ReviewIncreased understanding of the cereal phytase complement for better mineral bio-availability and resource management

- Cereals contain anti-nutritional phytate and varied levels of phytase.
- Triticeae levels of preformed phytase are high because of unique PAPhy_a genes.
- Unless germinated, non-triticeae lacks nutritionally relevant levels of phytase.
- The nutritional value of cereal phytase depends strongly on food/feed processing.
- Integration of plant-, food sciences and breeding can alleviate mineral deficiency.

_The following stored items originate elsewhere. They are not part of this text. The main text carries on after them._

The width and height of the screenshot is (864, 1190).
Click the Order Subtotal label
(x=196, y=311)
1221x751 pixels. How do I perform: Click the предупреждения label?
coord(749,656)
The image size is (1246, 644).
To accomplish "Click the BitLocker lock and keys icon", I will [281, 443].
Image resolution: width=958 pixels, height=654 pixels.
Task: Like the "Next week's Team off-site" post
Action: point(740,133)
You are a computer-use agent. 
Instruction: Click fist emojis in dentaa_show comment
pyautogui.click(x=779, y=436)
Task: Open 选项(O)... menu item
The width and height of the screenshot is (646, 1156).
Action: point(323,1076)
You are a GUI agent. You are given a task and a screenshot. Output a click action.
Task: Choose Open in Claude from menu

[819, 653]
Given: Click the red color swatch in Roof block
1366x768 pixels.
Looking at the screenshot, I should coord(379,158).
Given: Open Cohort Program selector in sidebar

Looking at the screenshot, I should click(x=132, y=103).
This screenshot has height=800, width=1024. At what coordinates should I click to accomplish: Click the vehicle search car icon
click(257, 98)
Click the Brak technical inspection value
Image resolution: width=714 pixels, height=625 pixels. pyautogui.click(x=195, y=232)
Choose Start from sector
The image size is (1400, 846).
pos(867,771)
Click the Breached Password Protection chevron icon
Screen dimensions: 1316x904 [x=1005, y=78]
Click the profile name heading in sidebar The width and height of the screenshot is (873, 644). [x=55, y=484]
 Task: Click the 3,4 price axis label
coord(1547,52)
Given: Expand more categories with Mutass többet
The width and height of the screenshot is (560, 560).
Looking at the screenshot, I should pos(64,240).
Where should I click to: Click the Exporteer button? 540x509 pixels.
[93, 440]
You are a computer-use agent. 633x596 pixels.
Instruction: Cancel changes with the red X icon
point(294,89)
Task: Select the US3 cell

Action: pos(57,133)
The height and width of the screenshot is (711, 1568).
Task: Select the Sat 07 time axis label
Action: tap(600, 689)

The present paper summarizes the current state of knowledge on cereal phytase that are particular relevant for improving mineral and phosphate bio-availability. Phytases can initiate the hydrolysis of phytate, the main storage form of phosphate in cereals and the major anti-nutritional factor for the bio-availability of micronutrients in human nutrition. The composition and levels of mature grain phytase activity (MGPA) in cereals is of central importance for efficient phytate hydrolysis. The MGPA varies considerably between species. Substantial activity is present in Triticeae tribe cereals like wheat, barley and rye whereas non-Triticeae cereals such as maize and rice have very little MGPA. Recent studies have determined the evolutionary relationships of phytases in Triticeae and non-Triticeae and highlighted the importance of the purple acid phosphatase phytases (PAPhys). In the Triticeae, PAPhys are synthesized during grain development (PAPhy_a) and during germination (PAPhy_b). In non-Triticeae species, only PAPhys that are mainly synthesized during germination were identified. The new knowledge provides new opportunities for modulating the MGPA in Triticeae cereals but also indicates that nutritionally relevant levels of MGPA are unlikely to be achieved in non-Triticeae by conventional breeding. Increasing MGPA in barley via cisgenesis is discussed.